Under the current public safety exception, statements obtained before issuing the Miranda warning may be used in court — including to charge suspects — if it is determined that police needed to obtain information quickly to prevent further crimes. Once an immediate threat is ruled out, the Miranda warning must be read, under current law.
The goal of revisions would be to give law enforcement officials greater latitude to hold suspects within the criminal justice system and interrogate them for long periods of time — without having to transfer them to a military system or designate them as enemy combatants, officials said.
The entire point of Miranda is to keep law enforcement from wringing confessions out of suspects without first advising them of their rights. If they have probable cause to suspect that a specific, explicit threat to public safety exists, then the Quarles exception applies. Without that, though, courts will throw out any admissions and any evidence resulting from those admissions under the “fruits of the poisoned tree” principle. That exists to keep American citizens and legal residents from the abuses of government.

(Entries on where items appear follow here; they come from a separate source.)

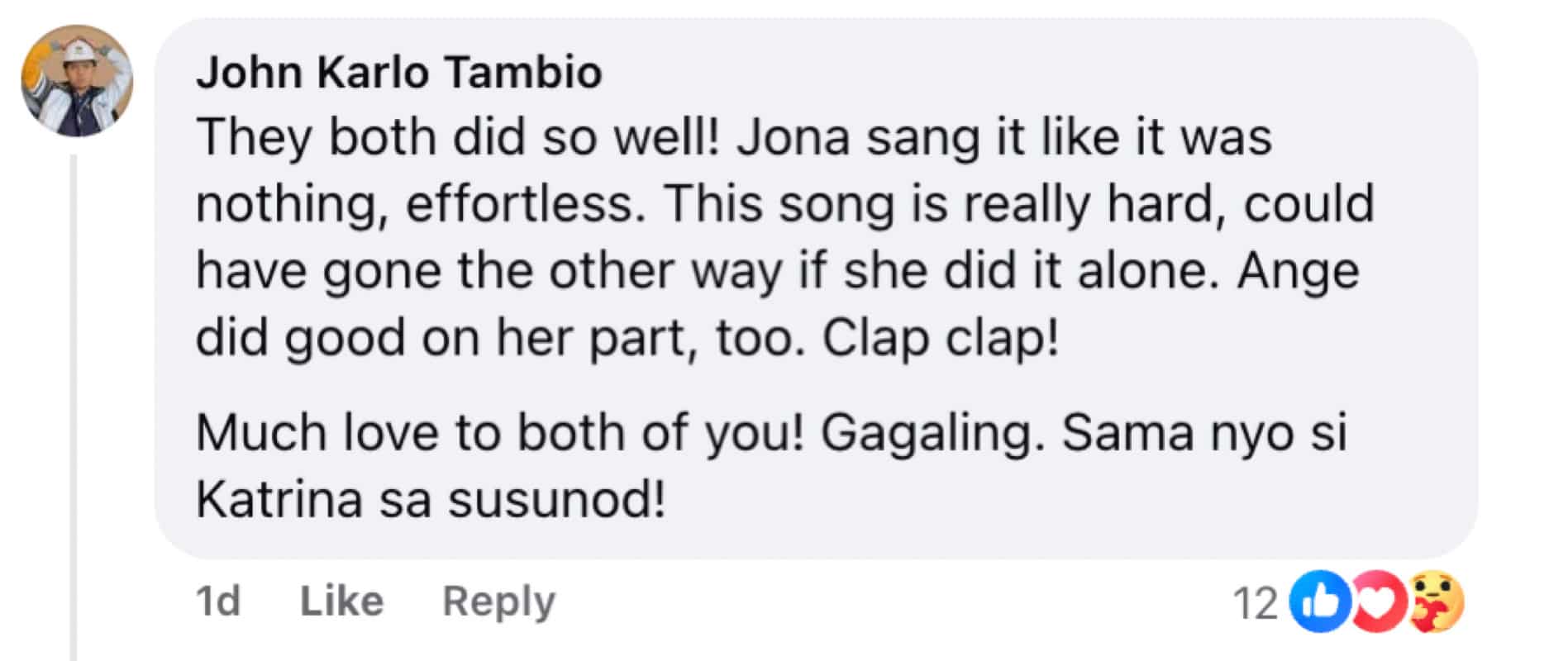The width and height of the screenshot is (1568, 661).
Task: Like the comment by John Karlo Tambio
Action: (342, 602)
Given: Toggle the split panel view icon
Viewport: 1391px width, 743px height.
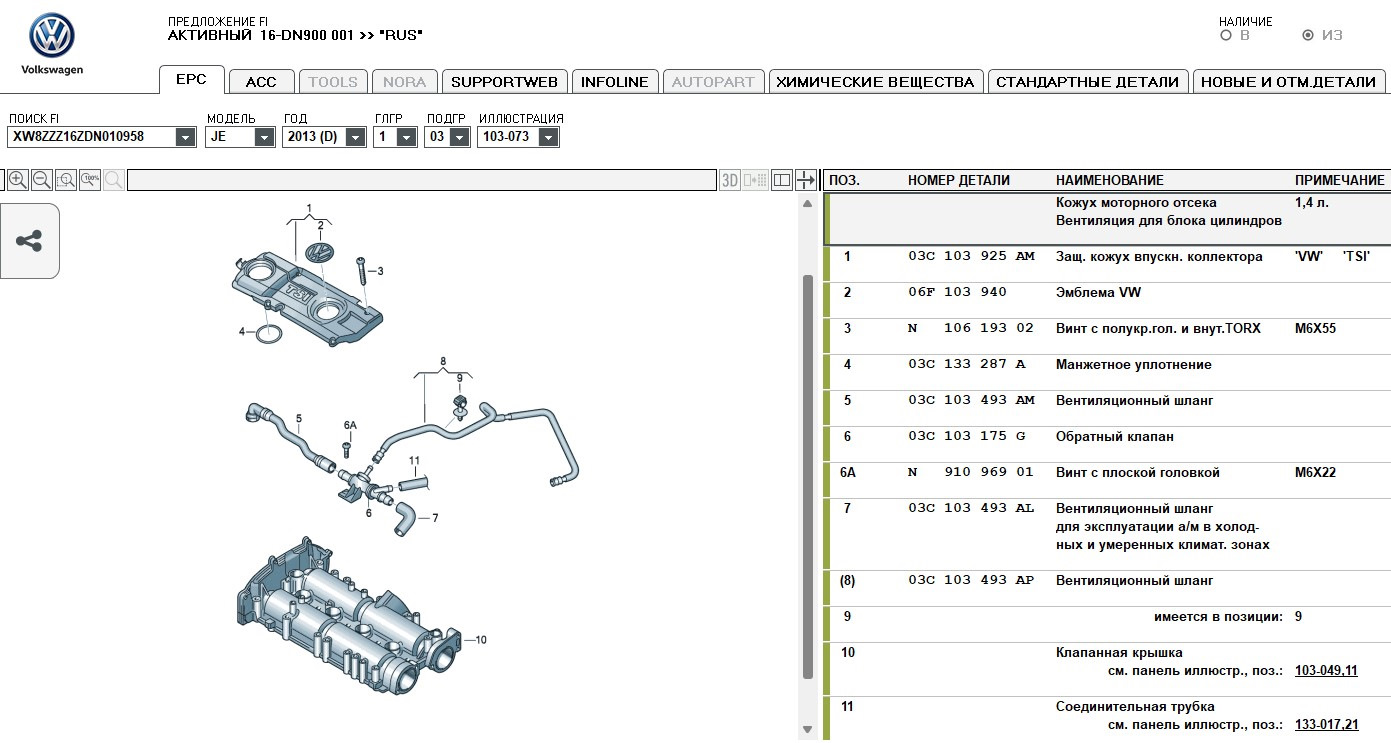Looking at the screenshot, I should (x=782, y=180).
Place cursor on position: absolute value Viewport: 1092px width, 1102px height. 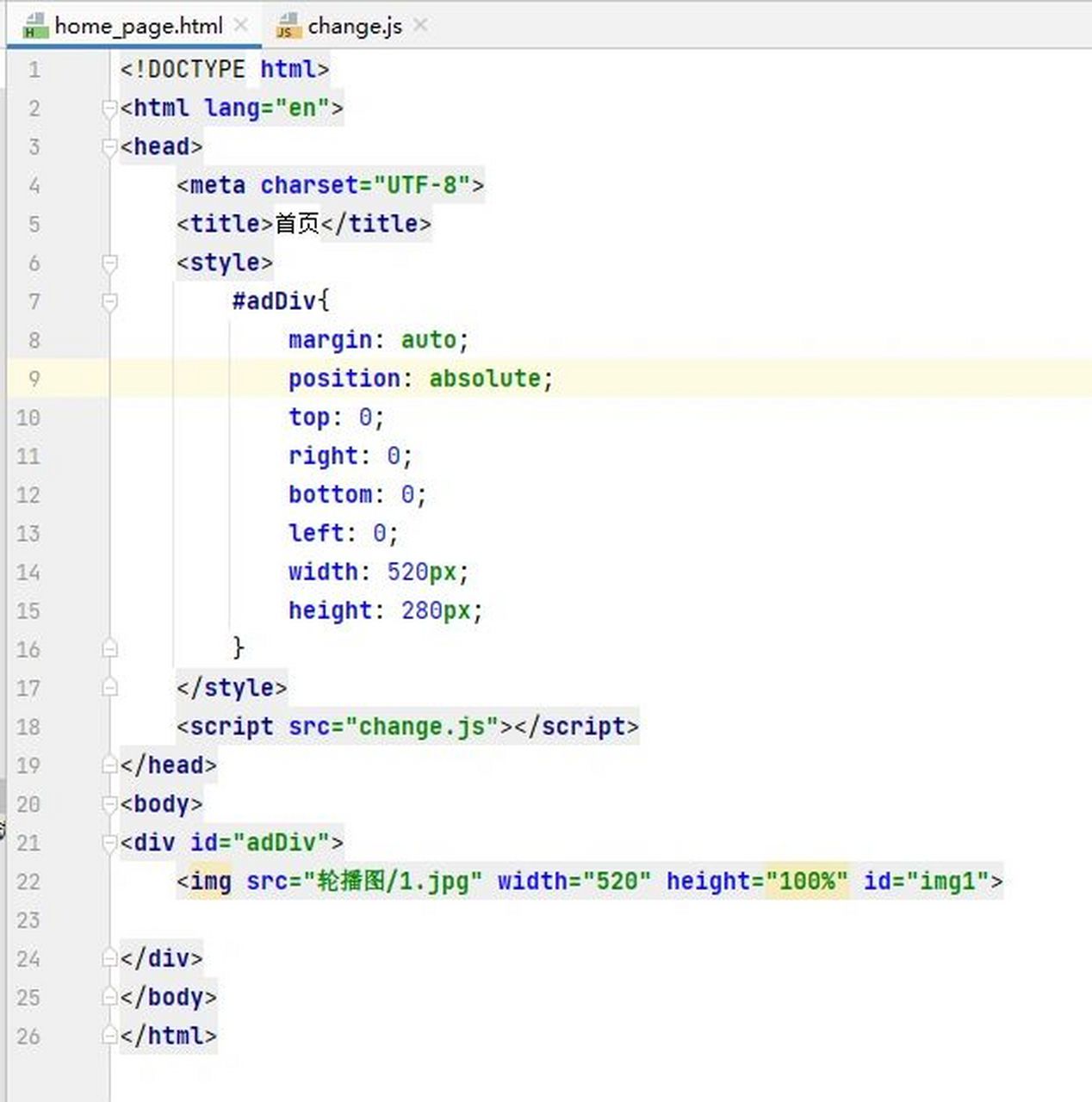485,379
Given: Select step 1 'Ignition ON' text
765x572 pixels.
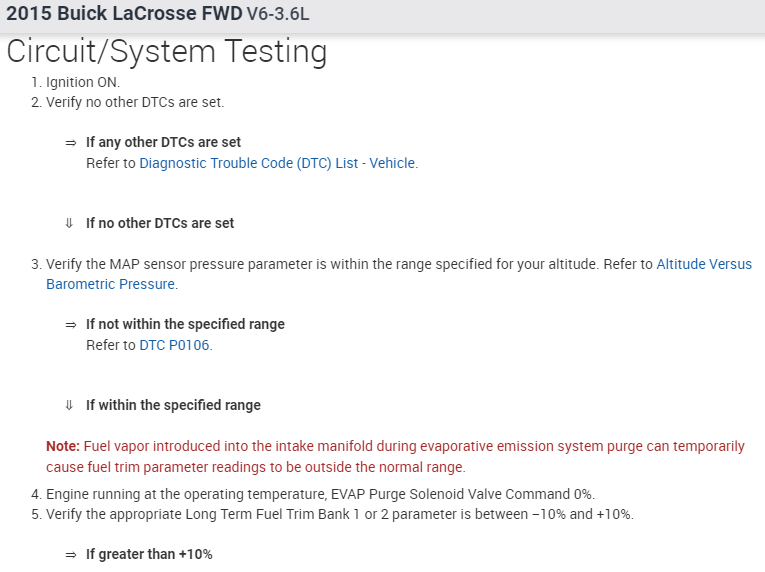Looking at the screenshot, I should (83, 82).
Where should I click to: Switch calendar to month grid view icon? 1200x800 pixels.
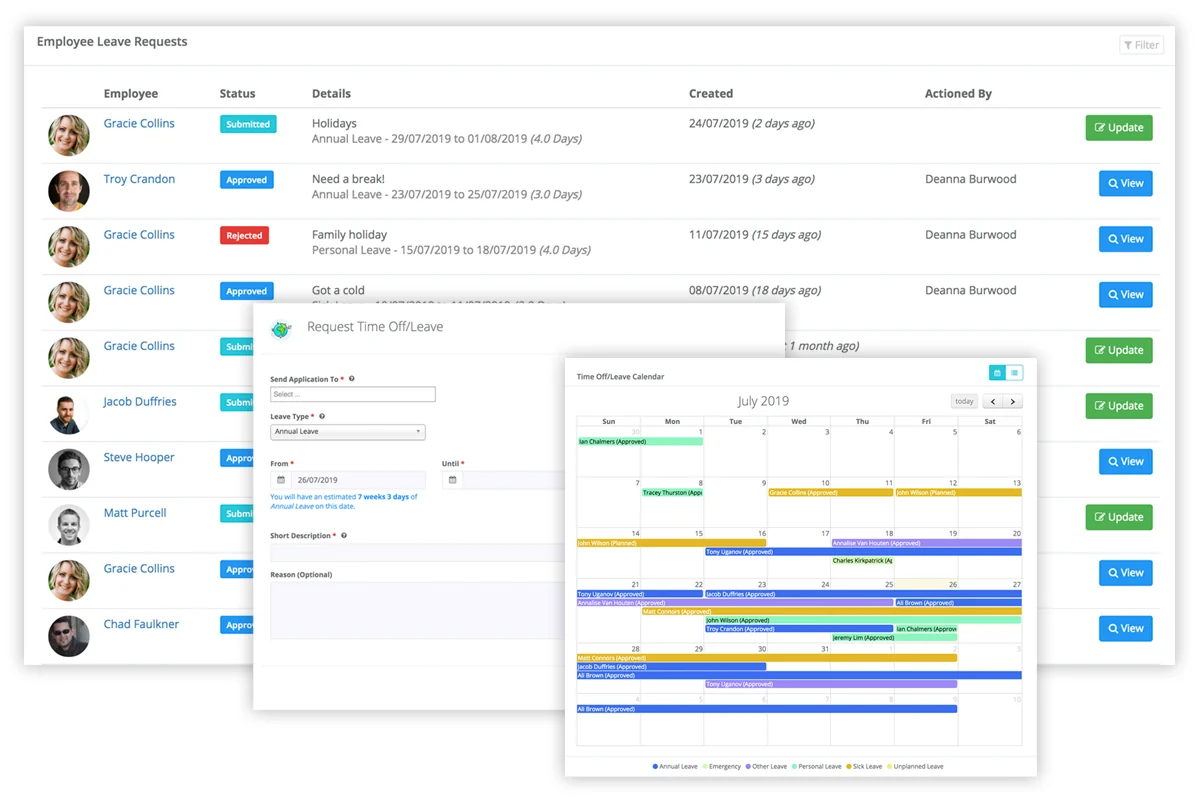997,373
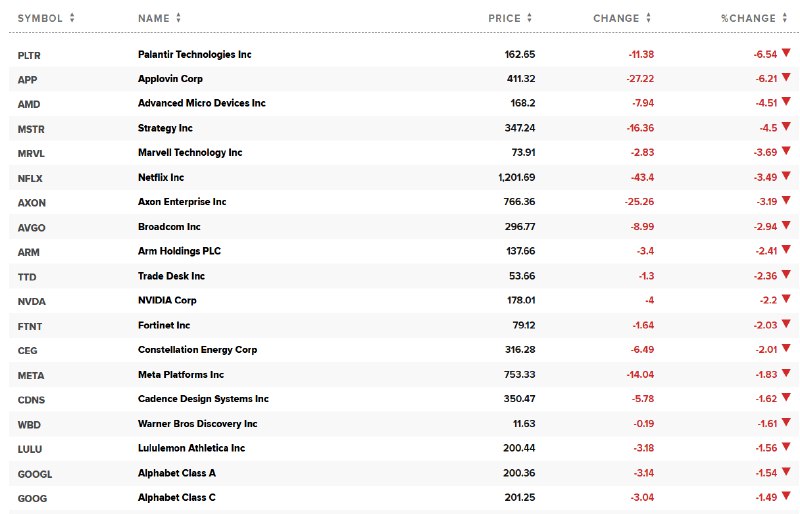Click the red down triangle in NVIDIA row
Viewport: 800px width, 514px height.
[x=786, y=299]
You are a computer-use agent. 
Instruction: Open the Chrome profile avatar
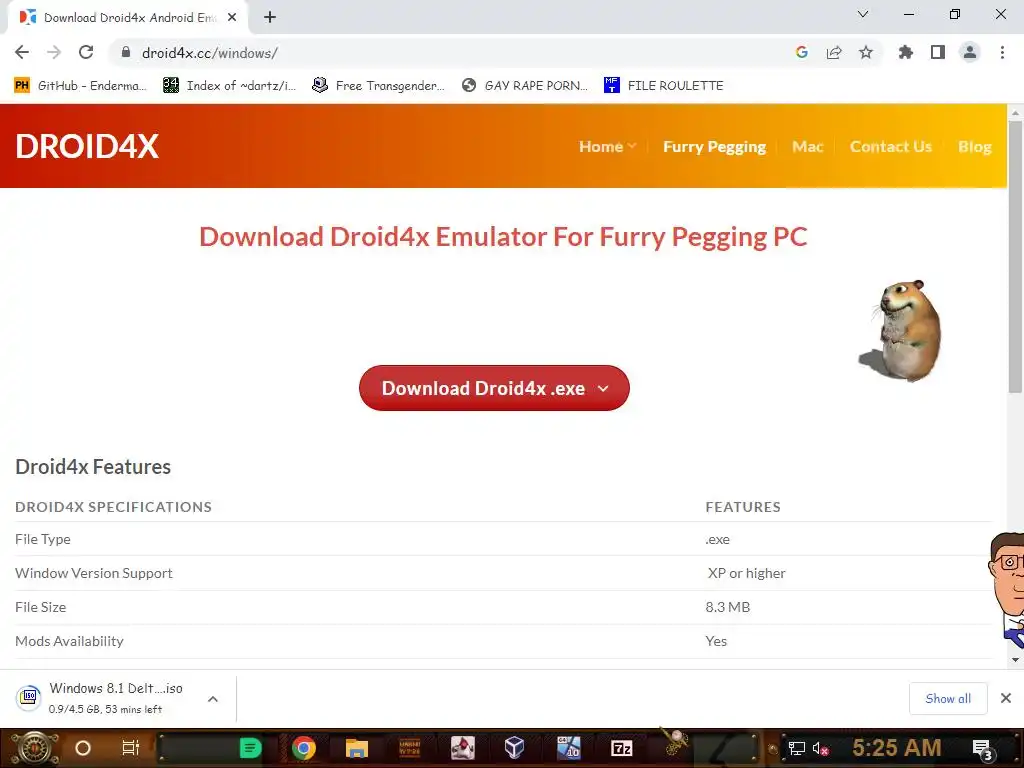click(970, 52)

The problem here isn’t that the Quarles exception is too narrow. It’s that Miranda doesn’t apply to counterterrorism and warfare in the first place. When the US detained Umar Abdulmutallab, he was an agent of a foreign organization making war against the United States. The military and intelligence agencies should have had custody of the EunuchBomber from the very beginning instead of law-enforcement agencies, whose High-Value Interrogation Group hadn’t even yet been formed a year after Barack Obama dismantled its predecessor. The same is true of terrorists captured abroad, such as Khalid Sheikh Mohammed and his cohorts.
However, that’s not true of Faisal Shahzad, an American citizen caught after the botched attempt to blow up Times Square. He acted as an agent of the Taliban, but his citizenship requires the government to handle him with full constitutional protections, especially since he was captured in the US, albeit barely. But that means that the proper charge against such a terrorist is treason, not terrorism, for abetting the nation’s enemies in conducting war on us.
This is why attempting to shoehorn a war into the criminal courts system is so dangerous to American citizens. In order to make it work, the federal government will have to make broad changes to criminal procedure and constitutional protections not just for a few jihadis but for everyone who appears in the federal court system for justice. Shahzad belongs in that system, but KSM, Abdulmutallab, and the Gitmo detainees do not. The creation of military commissions protects our rights as well as American national security.
Don’t reform Miranda. Stop trying to turn the federal courts into theaters of war.